If Antetokounmpo personifies this championship team, it is because of this steadfast belief in himself. A skinny teenager the day he arrived in Milwaukee, he couldn't get a shot off in a game of one-on-one against John Henson. When his parents joined him during the season, he pointed at the retired jerseys in the rafters of the arena and told them he hoped his No. 34 would be up there with Kareem Abdul-Jabbar's No. 33 and Oscar Robertson's No. 1.
As a rookie, Antetokounmpo wore a wristband with the phrase "continuous improvement" on it. Teammates worried he was too hard on himself.
"He was so competitive," ex-Bucks assistant coach Nick Van Exel recalled years later. "He hated having bad games. He hated to leave the gym. I don't know if it was because he didn't like his apartment or what it was, but he just didn't want to go back. He would stay in the gym, and I'm telling you, just run around. Just like a little kid. He was like a little kid, but he was focused on getting better. He was focused on improving his game."
Months after signing a $100 million contract at the age of 21, the reigning Most Improved Player told Sports Illustrated that he'd punish himself for bad games by literally recreating his mistakes on the Bucks' practice court, driving there straight from the arena and sometimes staying as late as 3 a.m. He was starting at point guard at the time, trying to be more vocal on the court and figuring out how to put an entire franchise on his shoulders. Two years later, after losing four straight games in the 2019 conference finals, he thanked the Toronto Raptors' Kawhi Leonard and Marc Gasol for stifling him.

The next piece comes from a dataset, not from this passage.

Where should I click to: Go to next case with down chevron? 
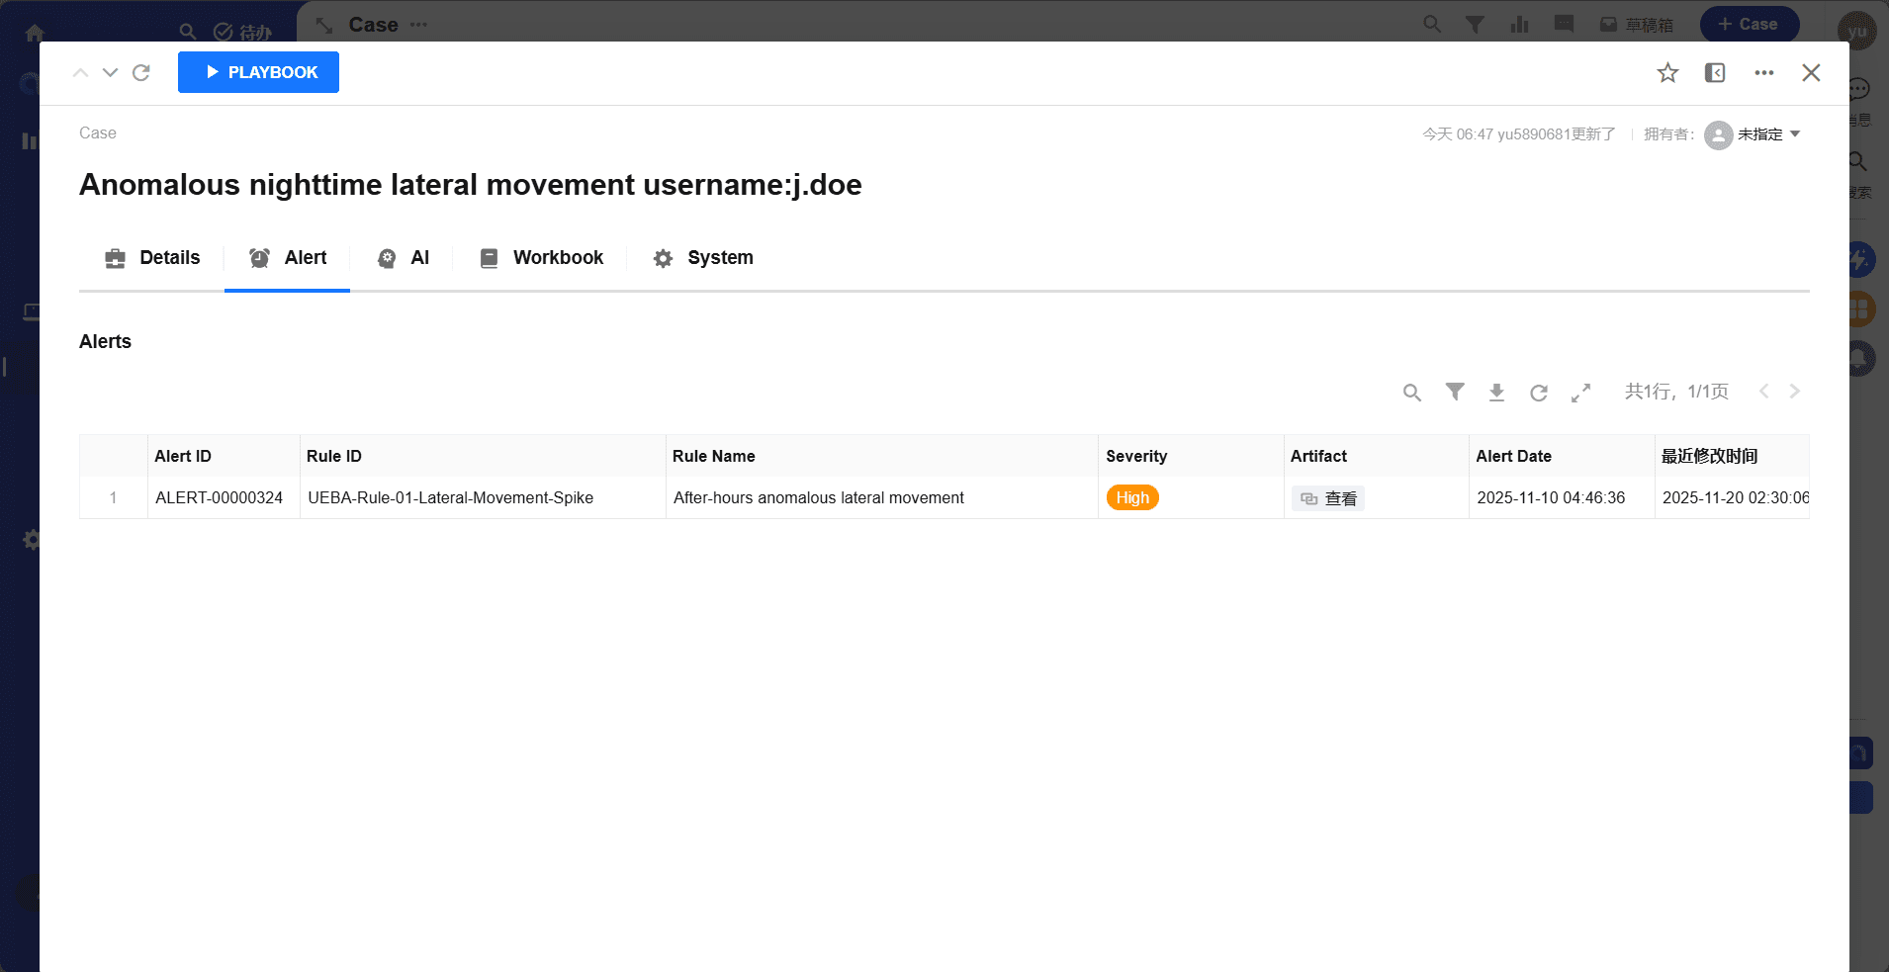(x=111, y=73)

"I'm not trying to be sarcastic," Antetokounmpo told The Athletic. "I'm being honest. They're going to push me to be better."
Down 1-0 to the Atlanta Hawks in the conference finals last month, at shootaround Antetokounmpo laughed about his difficulties at the free-throw line. Rather than beating himself up, he wore his airballed free throws in Game 7 of the previous series as badges of honor. "Doesn't matter," he announced. "I came back!"

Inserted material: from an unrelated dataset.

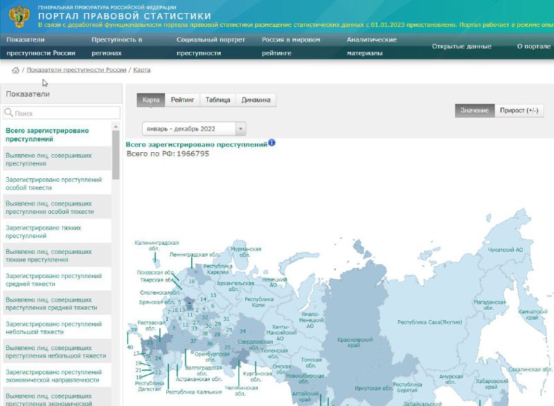Click the indicators list scrollbar thumb

click(x=116, y=155)
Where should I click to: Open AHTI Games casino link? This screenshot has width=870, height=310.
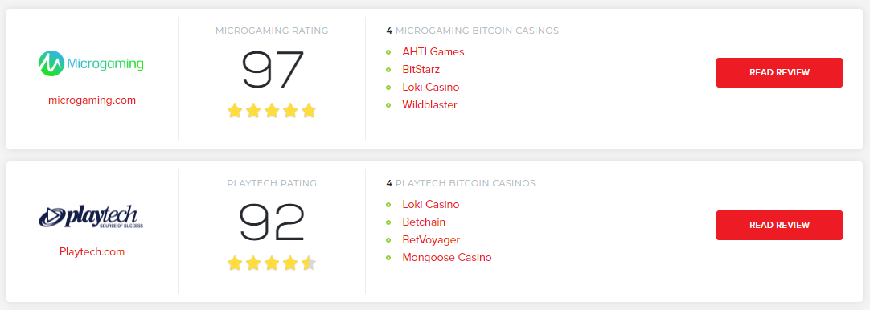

The end of every season inspires weighty proclamations about what the result means and how other teams might try to emulate the champions. In a broad sense, the Bucks are a testament to owning your failures, learning from losses and sticking with it. Nothing Milwaukee did, though, would have been possible without the singular talent and singular personality of Antetokounmpo. Eight years ago, the Bucks drafted a prospect with limitless potential out of the Greek second division, and that prospect has held himself to a preposterously high standard.
Antetokounmpo said Tuesday that he had signed his five-year contract extension last December because "there was a job that had to be finished" and he didn't want to let the people of Milwaukee down. He joked that, to follow this up, he wants to "develop a time machine" so he can go back in time and win Rookie of the Year. Late in his career, naturally, he'd like to come off the bench so he can win Sixth Man of the Year, too.
When a reporter brought up the storybook tweet he sent from summer league, the one promising not to leave until the Bucks had built a championship-level team, Antetokounmpo said he didn't understand the gravity of the statement at the time.
"But that's what I believed," he said. "I believed."